Determination of polymeric impurities in asunaprevir drug substance and product using size exclusion effect of reversed-phase columns

[Display omitted] •A simple RPLC method was developed for a polymeric impurity in drug substance and product.•Overcome several challenges of polymer quantitation such as band broadening, peak coeluting and low sensitivity.•The method demonstrated adequate accuracy, precision, sensitivity and robustness. This paper describes the development of a simple reversed-phase HPLC method that can quantitate trace amounts of a polymeric degradants (BMT-041910) in asunaprevir drug substance and formulated drug product with quantitation limits of ∼0.05% w/w. The method has overcome several challenges of polymer quantitation such as band broadening, peak coeluting and low sensitivity. The hydrophobic function group (BOC) of BMT-041910 is removed to increase its aqueous solubility by a simple sample treatment procedure (des-BOC).
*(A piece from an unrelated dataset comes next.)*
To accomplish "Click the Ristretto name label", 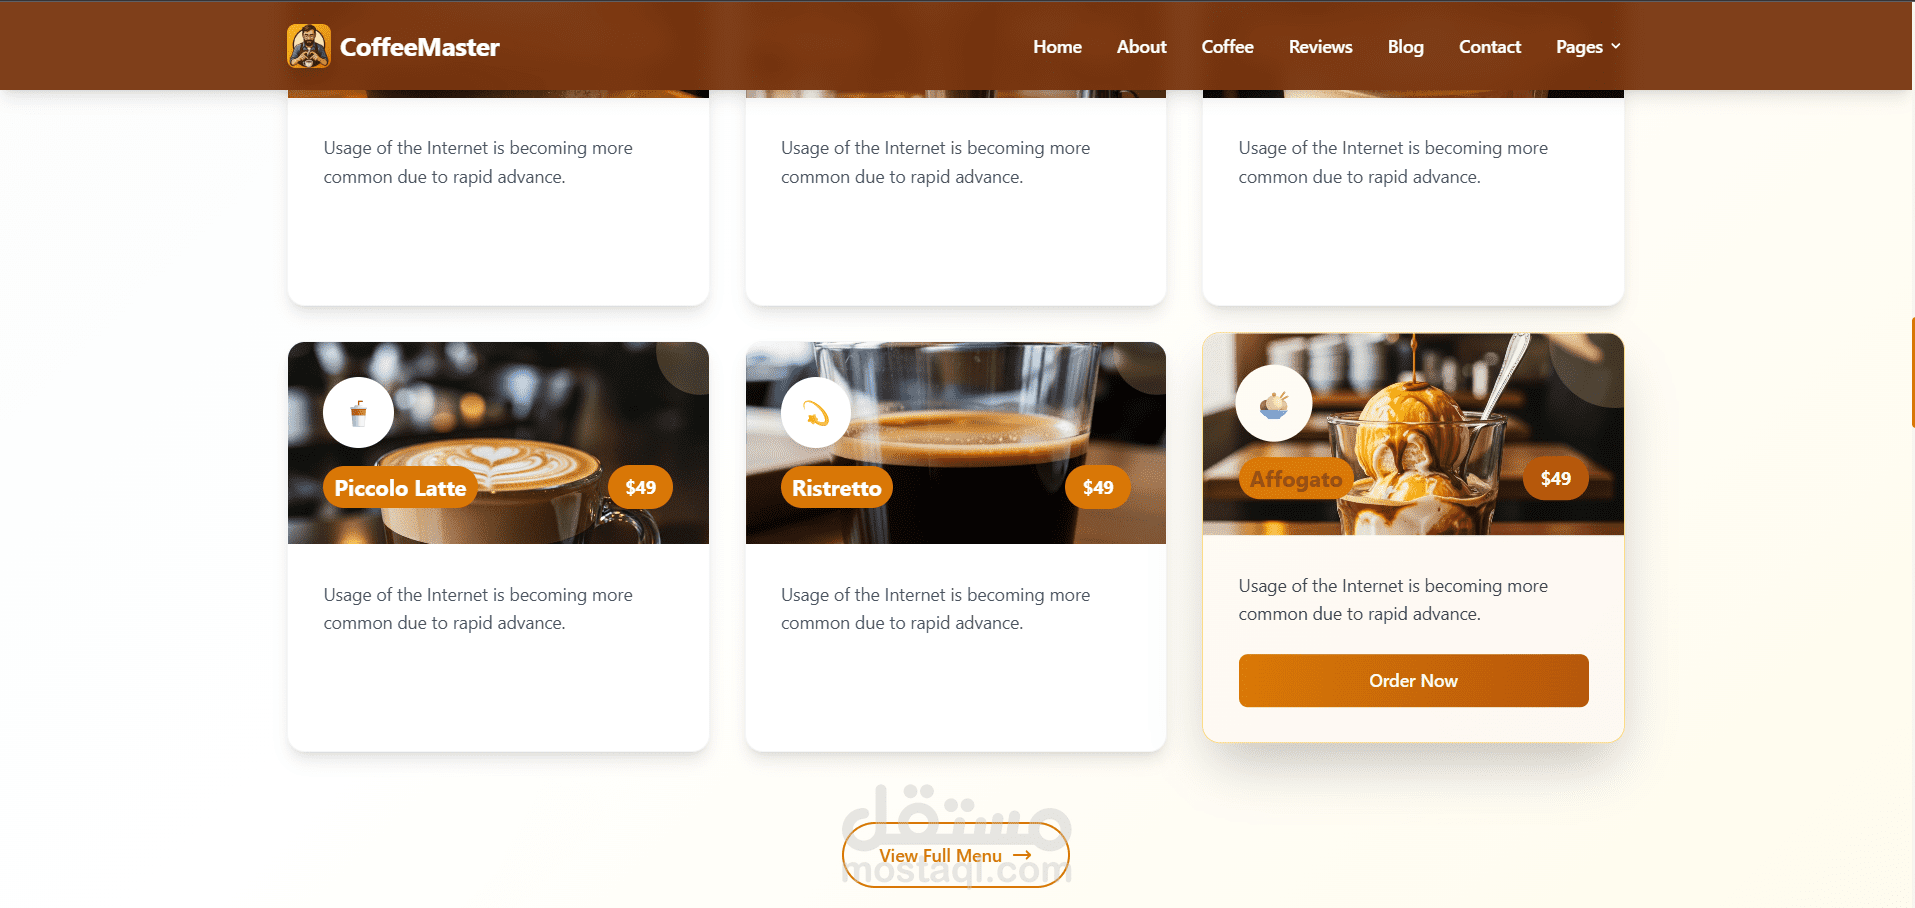I will 837,488.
The des-BOC polymer (BMT-052076) is excluded from stationary phase pores and eluted as a single peak before solvent front, and then its peak area response can be used to determine BMT-041910 amount. The HPLC conditions were optimized using a 250 × 4.6 mm Waters XSelect CSH column maintained at 30 °C with a mobile phase of water-acetonitrile-trifluoroacetic acid (20:80:0.1 v/v/v). The feasibility of other HPLC approaches including size exclusion chromatography and normal phase chromatography were also investigated and found to be less suitable for this particular application. Validation data for this method in terms of precision, linearity, accuracy and sensitivity are also presented.